DJ Koze doesn't do anything like anybody else, including growing more conventional. It's tempting to call knock knock — his first album of original material since 2013's woozy knockout Amygdala — the Frankfurt dance producer's soul album, or his disco album, or his vocal album. Like most things about Koze, it's got large elements of all those categories, but none of them stick definitively. Mostly, knock knock sounds like Koze at home rather than on the town, reflecting on the past — his, that of the dance community he calls home, and the seeds of that culture's soundtrack.
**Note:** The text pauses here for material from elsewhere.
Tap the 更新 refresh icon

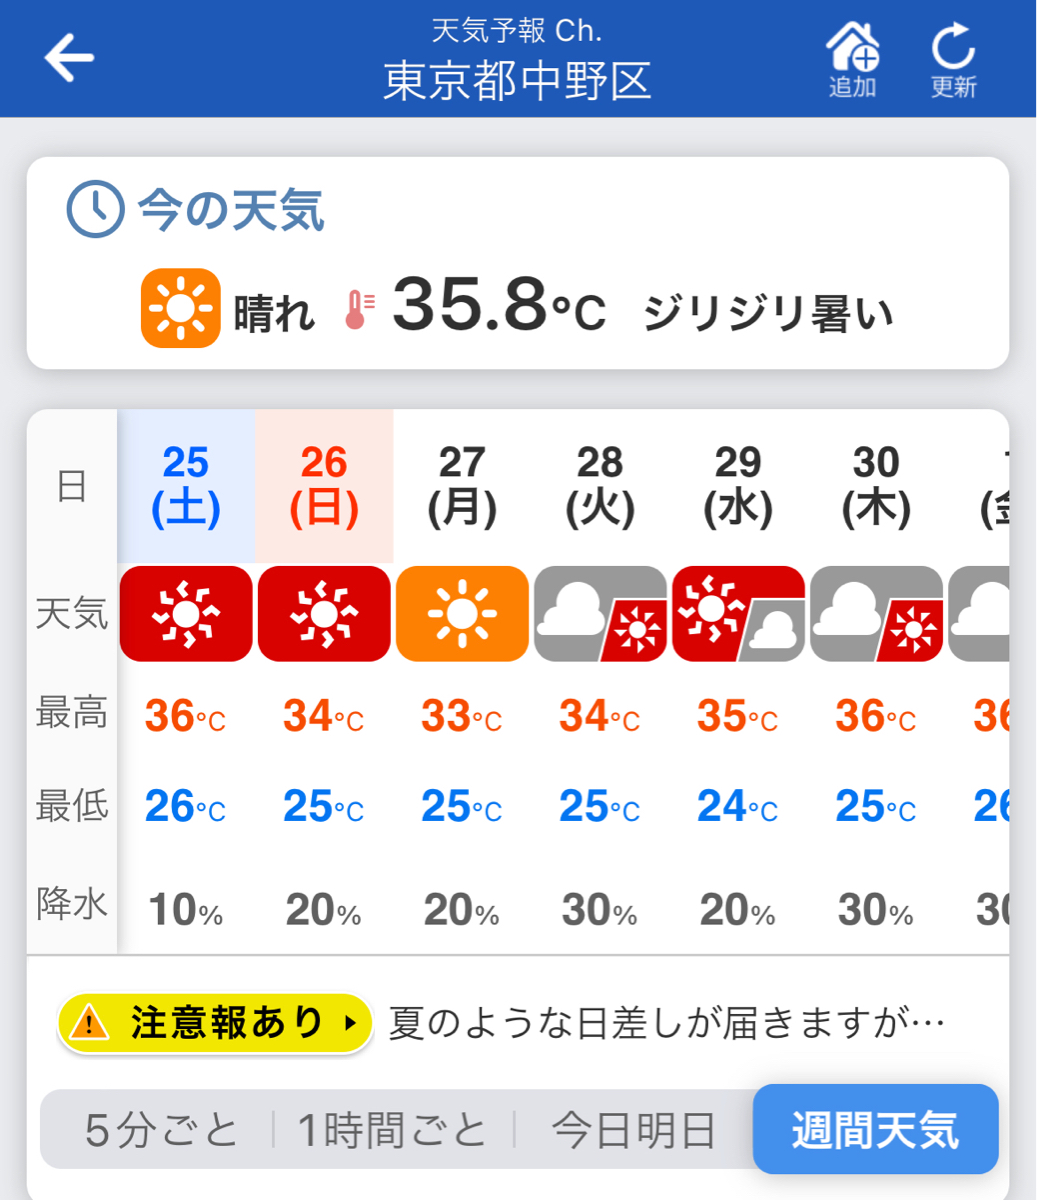point(953,58)
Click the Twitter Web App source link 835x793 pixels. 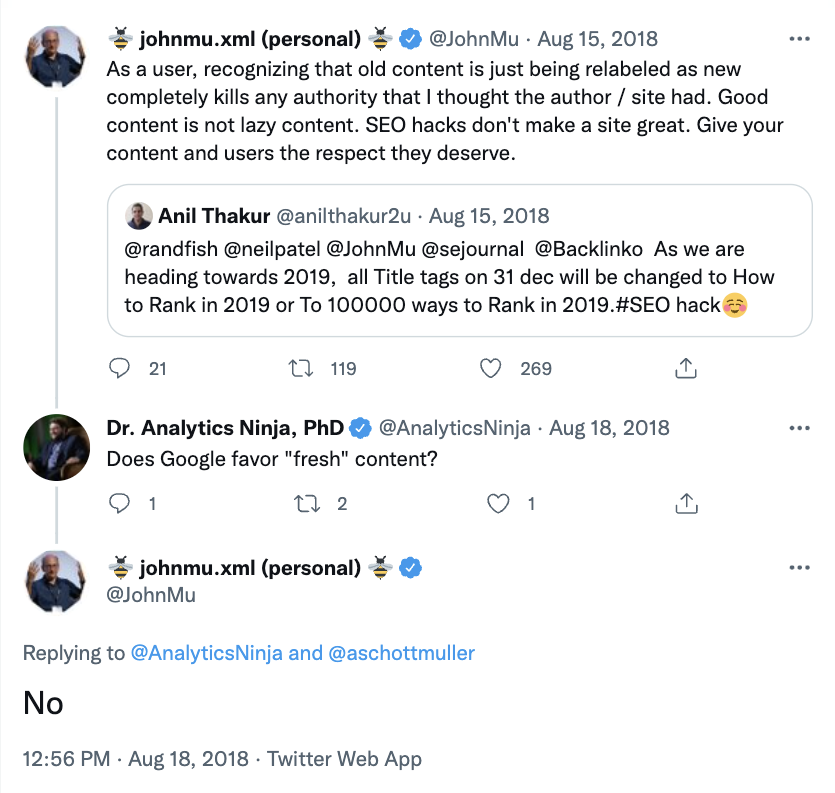pyautogui.click(x=344, y=759)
Those seeds are important. Never has Koze so clearly laid out a sonic lineage — his amazing 2009 greatest-remixes comp, Reincarnations, didn't bear much stamp of the original artists. Koze can be so wildly creative that he can overwhelm the listener (Amygdala is the kind of album you make a special listening night for), but knock knock is both fully relaxed and every bit as squirrelly at the edges as you'd expect from this obsessive trickster.
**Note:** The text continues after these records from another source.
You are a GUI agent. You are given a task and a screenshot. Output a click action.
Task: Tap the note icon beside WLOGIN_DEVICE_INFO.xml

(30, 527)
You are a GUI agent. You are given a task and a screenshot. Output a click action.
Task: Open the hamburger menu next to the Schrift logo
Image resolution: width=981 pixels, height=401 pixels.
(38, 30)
Koze tends to mess with form, which can be a particular risk in techno, where the DJ's prerogatives (steady beats you can mix together, structures you can cut in and out of) often come first. A Koze track might continue nearly unaltered, or it might rocket off in another direction entirely. But knock knock offers the straightest grooves Koze has issued on an album since 2005's Kosi Comes Around. His vocal and beat tweaks add intriguing wrinkles to the fabric rather than upend their primacy, reminiscent of that early-2000s moment when producers like Luomo and Akufen used glitches and found sounds, respectively, to creatively intervene with house music's glossy status quo.
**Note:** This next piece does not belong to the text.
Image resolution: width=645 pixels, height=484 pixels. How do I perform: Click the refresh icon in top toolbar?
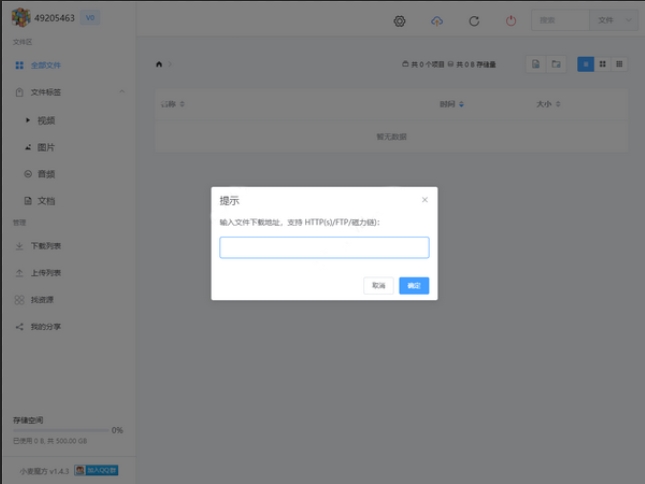click(474, 21)
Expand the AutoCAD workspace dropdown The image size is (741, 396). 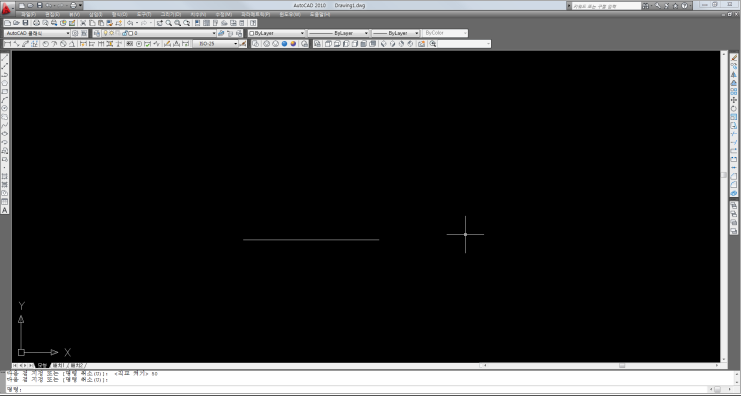[x=37, y=33]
The other major seed is pre-disco R&B. This is never far from the surface of Koze's music: One of Amygdala's key moments involved a cracked-voice recitation of a Marvin Gaye lyric ("We're all sensitive people with so much to give"), and Koze's remix of Matias Aguayo's "Minimal" is a sugar-spun latter-day disco gem. But even as an expert combiner of old voices and new music (see Koze's tribute to the reggae chanter Michael Smith, "Mi Cyaan Believe It") there's a new level of alchemy at work on "Pick Up," knock knock's first single. The first time I heard it I thought, sure, it's great, but all he's done is transpose Gladys Knight's voice from one disco classic to another one. Only he didn't: Knight and the Pips' "Neither One of Us," sampled here, isn't disco at all but a ballad. Knight's voice sounds so completely right over the floating strings and busy bass line Koze concocts that I'd somehow taken it for a dub version of an existing track, even as I recognized the vocal intimately. That's a producer with a grip on the uncanny. It's also a trickster finding evident pleasure in straightforwardness.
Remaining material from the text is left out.